La vérité sur la santé de Jelle Vossen

Par Dominique le 15 décembre 2010

Le buteur limbourgeois est de retour. Le premier à s’en réjouir ? Marvin Ogunjimi, son équipier. Les deux attaquants du Racing Genk forment un duo de choc. Il y en a eu d’autres avant eux…


Ce samedi, Jelle Vossen était gai comme un pinson de mai. Tout d’abord, son équipe l’avait emporté. Une victoire précieuse pour le Racing Genk, puisque ce succès permettait aux Limbourgeois de repasser seuls en tête du classement, reléguant Anderlecht à un point. Mais cela, Jelle Vossen l’ignorait encore au moment où Eupen reprenait la direction du Kehrweg après avoir été bousculé, puis flagellé par son hôte. La bonne nouvelle, il n’allait l’apprendre que le lendemain soir, à l’issue de ce partage blanc poussivement arraché par le Sporting bruxellois face à Lokeren.

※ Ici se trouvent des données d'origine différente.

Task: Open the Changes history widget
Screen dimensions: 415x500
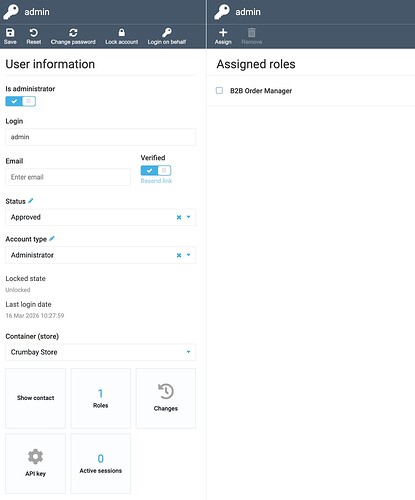Action: click(x=166, y=398)
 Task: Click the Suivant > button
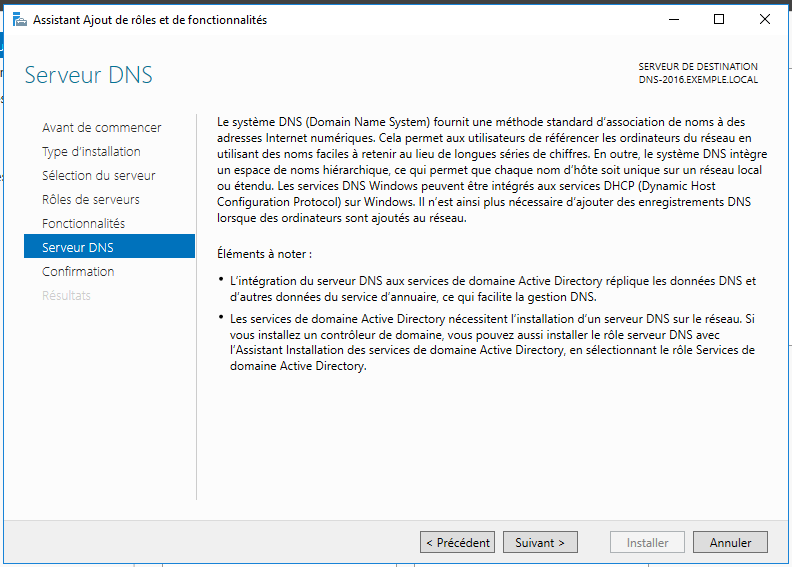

Ce samedi, en revanche, Jelle Vossen savait que sa cheville avait tenu. Martyrisés à Charleroi  le 20 novembre sur un tackle pour le moins appuyé de Naïm Aarab, les ligaments du pied droit du Limbourgeois étaient dans un sale état quand celui-ci quitta le Mambour en chaise roulante. Très vite, d’ailleurs, les médecins annoncèrent la couleur : Jelle Vossen ne rejouerait pas avant deux mois. Trois semaines plus tard, il était de retour, neuf jours après s’être remis à courir, septante-deux heures après avoir repris l’entraînement avec ses partenaires. Un miracle ? Plutôt la conséquence, heureuse, d’un diagnostic formulé d’une manière un peu trop alarmiste et le résultat, bénéfique, du travail de forcené accompli par le Limbourgeois afin d’être à nouveau maître de sa destinée.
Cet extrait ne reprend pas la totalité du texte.